Tudo visto, cumpre apreciar e decidir.
II - Fundamentação
5. Importa começar por decidir a questão prévia quanto à utilidade do conhecimento do objeto do recurso.
Está em causa a recusa de aplicação, em sede de despacho saneador, da norma do artigo 814.º do Código de Processo Civil, quando interpretada no sentido de «à execução baseada em requerimento de injunção ao qual foi aposta a fórmula executória só ser lícito o executado/oponente lançar mão dos fundamentos de oposição à execução restritos, nos termos desse mesmo artigo». Em consequência da recusa de aplicação desta norma, o tribunal recorrido considerou, no mesmo despacho, que «em ação executiva na qual foi dada à execução uma injunção à qual foi aposta a fórmula executória é sempre admissível ao executado lançar mão dos fundamentos do âmbito alargado de oposição constantes do artigo 816.º do CPC» (cfr. fls. 76 dos autos).
Posteriormente, o tribunal recorrido proferiu sentença que julgou totalmente improcedente a oposição à execução (cfr. fls. 98/102 dos autos).
Assim sendo, tem razão o recorrente Ministério Público quando suscita a inutilidade superveniente do recurso de constitucionalidade por si interposto.
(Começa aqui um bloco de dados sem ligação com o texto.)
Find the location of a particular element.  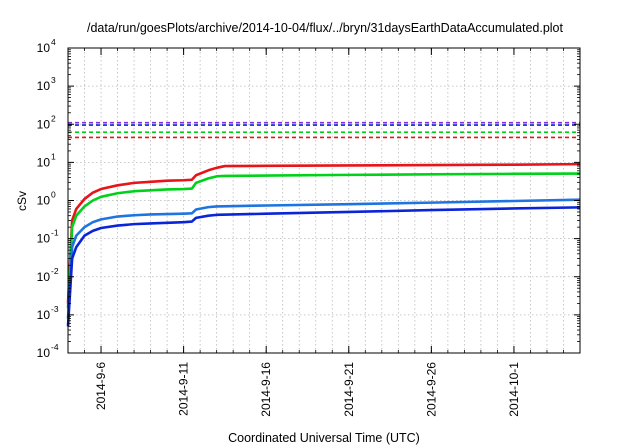

y-axis-label: cSv is located at coordinates (22, 201).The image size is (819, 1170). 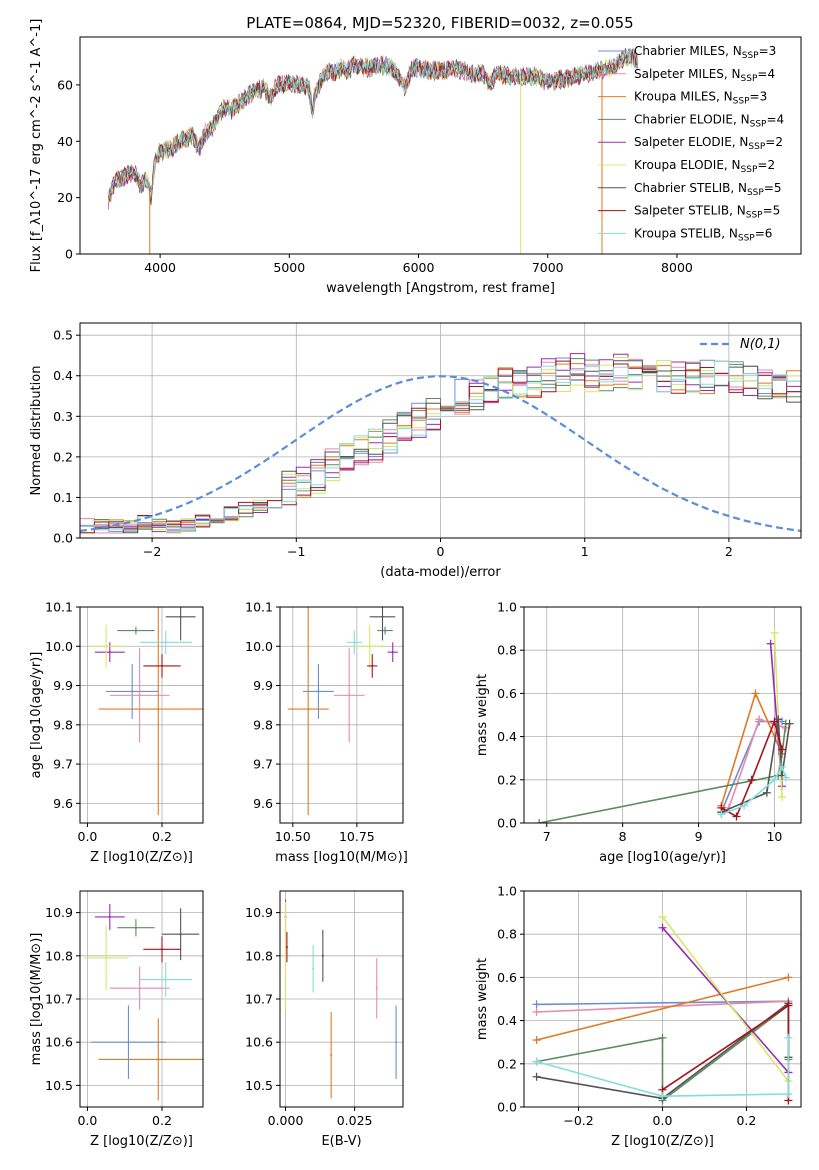 What do you see at coordinates (152, 552) in the screenshot?
I see `x-tick-label: −2` at bounding box center [152, 552]. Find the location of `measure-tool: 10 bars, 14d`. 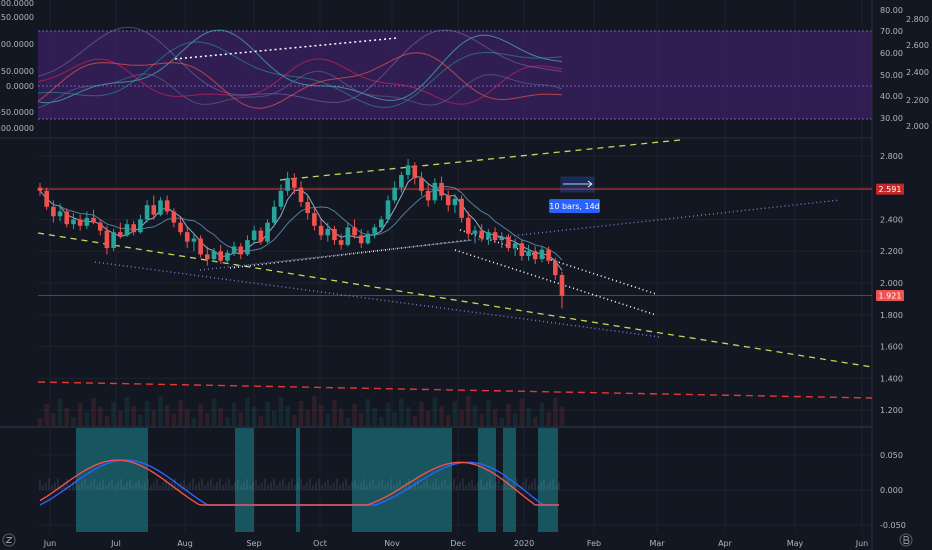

Na verdade, a decisão sobre a constitucionalidade da norma do artigo 814.º do Código de Processo Civil, qualquer que fosse o seu sentido, revelar-se-ia insuscetível de influir no sentido da decisão tomada, que julgou totalmente improcedente a oposição à execução, por se ter considerado que a executada não logrou provar a factualidade sobre a qual lhe incumbia o ónus da prova.
Perante esta decisão, sempre a injunção produziria efeito executivo, quer o Tribunal Constitucional viesse a confirmar o juízo de inconstitucionalidade do tribunal recorrido, quer o viesse a contrariar.
Assim, atenta a natureza instrumental da fiscalização concreta da constitucionalidade, afigura-se inútil o prosseguimento do presente recurso de constitucionalidade.
III - Decisão
Nestes termos, e pelos fundamentos expostos, acordam em não conhecer do objeto do recurso, por inutilidade superveniente.
Lisboa, 26 de setembro de 2012.- Joaquim de Sousa Ribeiro – J. Cunha Barbosa – João Cura Mariano – Catarina Sarmento e Castro – Rui Manuel Moura Ramos.